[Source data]
__________________________________________________

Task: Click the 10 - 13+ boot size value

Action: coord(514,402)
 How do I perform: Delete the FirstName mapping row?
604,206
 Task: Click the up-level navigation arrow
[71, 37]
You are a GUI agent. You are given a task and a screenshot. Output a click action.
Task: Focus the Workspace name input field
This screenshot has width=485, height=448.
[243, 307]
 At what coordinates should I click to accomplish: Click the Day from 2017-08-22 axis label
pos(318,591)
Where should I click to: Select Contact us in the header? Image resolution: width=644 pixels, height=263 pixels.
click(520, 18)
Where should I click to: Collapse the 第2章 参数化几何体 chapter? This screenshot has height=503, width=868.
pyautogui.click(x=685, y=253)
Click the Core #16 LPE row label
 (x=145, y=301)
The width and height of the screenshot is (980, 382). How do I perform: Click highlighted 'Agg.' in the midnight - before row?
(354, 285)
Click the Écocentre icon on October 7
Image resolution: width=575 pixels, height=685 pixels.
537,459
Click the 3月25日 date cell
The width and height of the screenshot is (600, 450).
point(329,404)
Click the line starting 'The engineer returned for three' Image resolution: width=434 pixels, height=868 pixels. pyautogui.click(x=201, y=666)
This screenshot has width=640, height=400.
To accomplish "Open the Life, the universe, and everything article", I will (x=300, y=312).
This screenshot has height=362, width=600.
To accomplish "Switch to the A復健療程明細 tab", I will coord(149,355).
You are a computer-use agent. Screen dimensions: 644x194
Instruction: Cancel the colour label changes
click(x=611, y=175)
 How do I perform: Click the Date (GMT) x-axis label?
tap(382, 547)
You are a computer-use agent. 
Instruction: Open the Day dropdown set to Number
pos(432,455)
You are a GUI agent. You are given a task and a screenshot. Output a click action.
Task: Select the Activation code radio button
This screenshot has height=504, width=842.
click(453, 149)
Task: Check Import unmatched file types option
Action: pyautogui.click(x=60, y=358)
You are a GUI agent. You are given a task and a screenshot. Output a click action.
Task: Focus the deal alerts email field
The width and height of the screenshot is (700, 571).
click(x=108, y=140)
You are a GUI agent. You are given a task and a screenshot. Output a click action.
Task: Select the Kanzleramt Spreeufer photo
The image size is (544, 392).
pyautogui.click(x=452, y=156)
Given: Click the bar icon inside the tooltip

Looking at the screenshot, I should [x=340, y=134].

__________________________________________________

Exercise goal: Reproduce the entries above in full by retyping them exactly.

Exercise response:
Task: Click the 10 - 13+ boot size value

Action: coord(514,402)
 How do I perform: Delete the FirstName mapping row?
604,206
 Task: Click the up-level navigation arrow
[71, 37]
You are a GUI agent. You are given a task and a screenshot. Output a click action.
Task: Focus the Workspace name input field
This screenshot has width=485, height=448.
[243, 307]
 At what coordinates should I click to accomplish: Click the Day from 2017-08-22 axis label
pos(318,591)
Where should I click to: Select Contact us in the header? Image resolution: width=644 pixels, height=263 pixels.
click(520, 18)
Where should I click to: Collapse the 第2章 参数化几何体 chapter? This screenshot has height=503, width=868.
pyautogui.click(x=685, y=253)
Click the Core #16 LPE row label
 (x=145, y=301)
The width and height of the screenshot is (980, 382). How do I perform: Click highlighted 'Agg.' in the midnight - before row?
(354, 285)
Click the Écocentre icon on October 7
Image resolution: width=575 pixels, height=685 pixels.
537,459
Click the 3月25日 date cell
The width and height of the screenshot is (600, 450).
point(329,404)
Click the line starting 'The engineer returned for three' Image resolution: width=434 pixels, height=868 pixels. pyautogui.click(x=201, y=666)
This screenshot has width=640, height=400.
To accomplish "Open the Life, the universe, and everything article", I will (x=300, y=312).
This screenshot has height=362, width=600.
To accomplish "Switch to the A復健療程明細 tab", I will coord(149,355).
You are a computer-use agent. Screen dimensions: 644x194
Instruction: Cancel the colour label changes
click(x=611, y=175)
 How do I perform: Click the Date (GMT) x-axis label?
tap(382, 547)
You are a computer-use agent. 
Instruction: Open the Day dropdown set to Number
pos(432,455)
You are a GUI agent. You are given a task and a screenshot. Output a click action.
Task: Select the Activation code radio button
This screenshot has height=504, width=842.
click(453, 149)
Task: Check Import unmatched file types option
Action: pyautogui.click(x=60, y=358)
You are a GUI agent. You are given a task and a screenshot. Output a click action.
Task: Focus the deal alerts email field
The width and height of the screenshot is (700, 571).
click(x=108, y=140)
You are a GUI agent. You are given a task and a screenshot. Output a click action.
Task: Select the Kanzleramt Spreeufer photo
The image size is (544, 392).
pyautogui.click(x=452, y=156)
Given: Click the bar icon inside the tooltip

Looking at the screenshot, I should [x=340, y=134].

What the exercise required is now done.